I take a shower to warm up after my daylong stroll in the rain. Then I dress again. I am hungry. I don’t think food will kill this hunger, but I go out again nevertheless.
It’s going to be a long night.
It’s getting dark early. I walk down the road from the city gate. I pass tourists and praying people and beggars and lovers. I walk around the former city hall. I have a look at the illuminated steps to find them empty. I sit down on the steps. I look across the square. I watch the people walking across the square. I look for your face. I can’t find it. I sit some more, then I get up and walk across the square and up a little to a street which turns to the left off the center road. 30 meters into the street there is a bar.

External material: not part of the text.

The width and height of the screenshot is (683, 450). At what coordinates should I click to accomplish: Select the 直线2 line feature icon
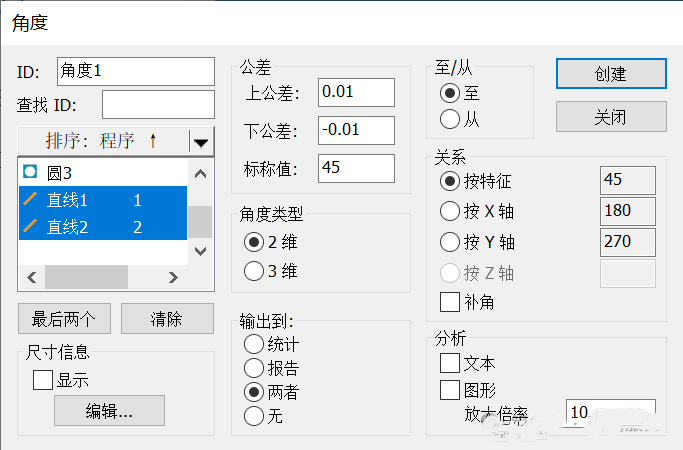tap(29, 227)
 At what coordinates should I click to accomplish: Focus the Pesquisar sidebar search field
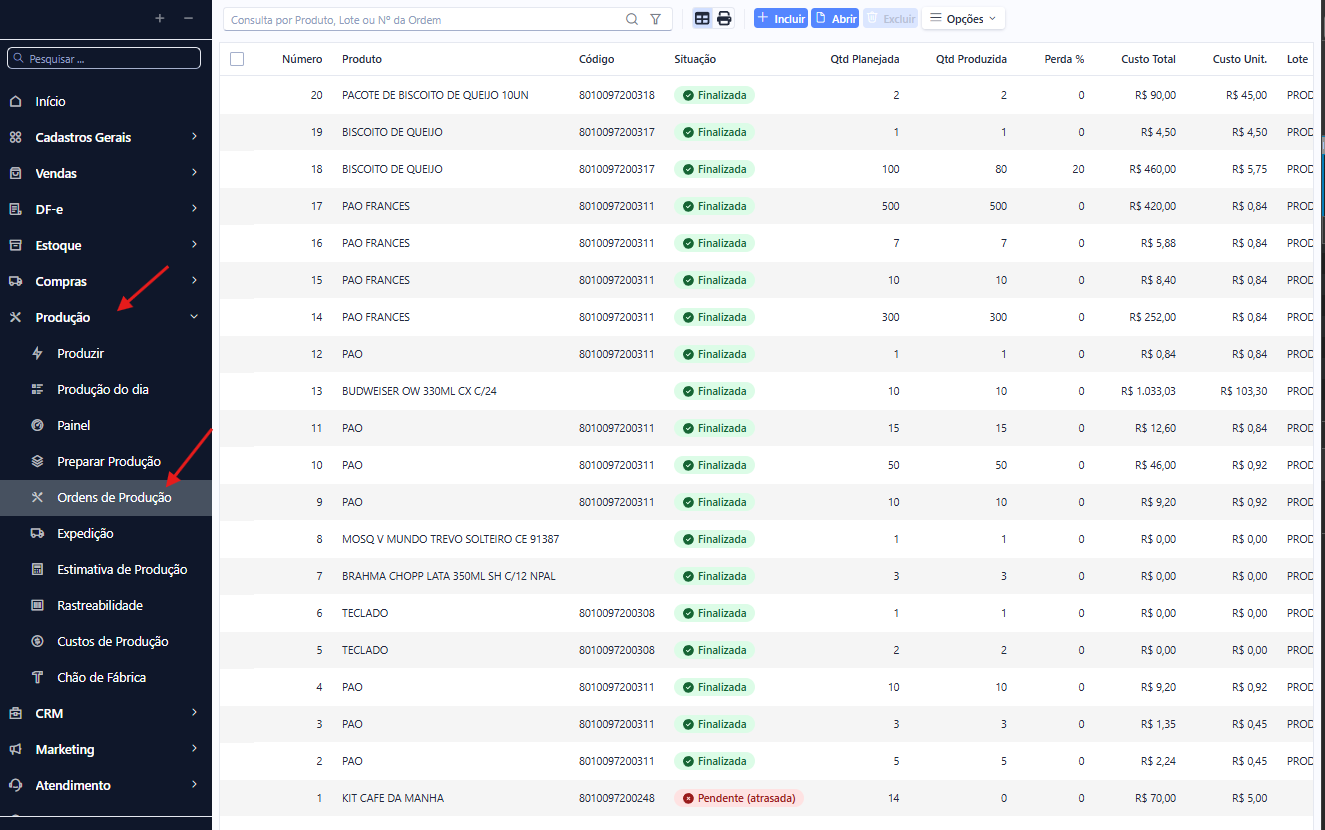(104, 59)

Actually, it is not just a bar. It is the bar where we spent our evening. It is the bar with the yard where we had our first dinner together – and also our only dinner. This time, the door to the yard is locked like it was last time when we were eager to leave but couldn’t and had to kiss the time away before we figured there might be another exit.
It is this exit now that serves me for an entrance. It’s a club at this time of the evening, so I pay an entrance fee and step up to the restaurant level with a dance floor. It’s pretty crowded already, but I find a table for two close to the dance floor from where I have a good look over to the bar and the biggest part of the restaurant.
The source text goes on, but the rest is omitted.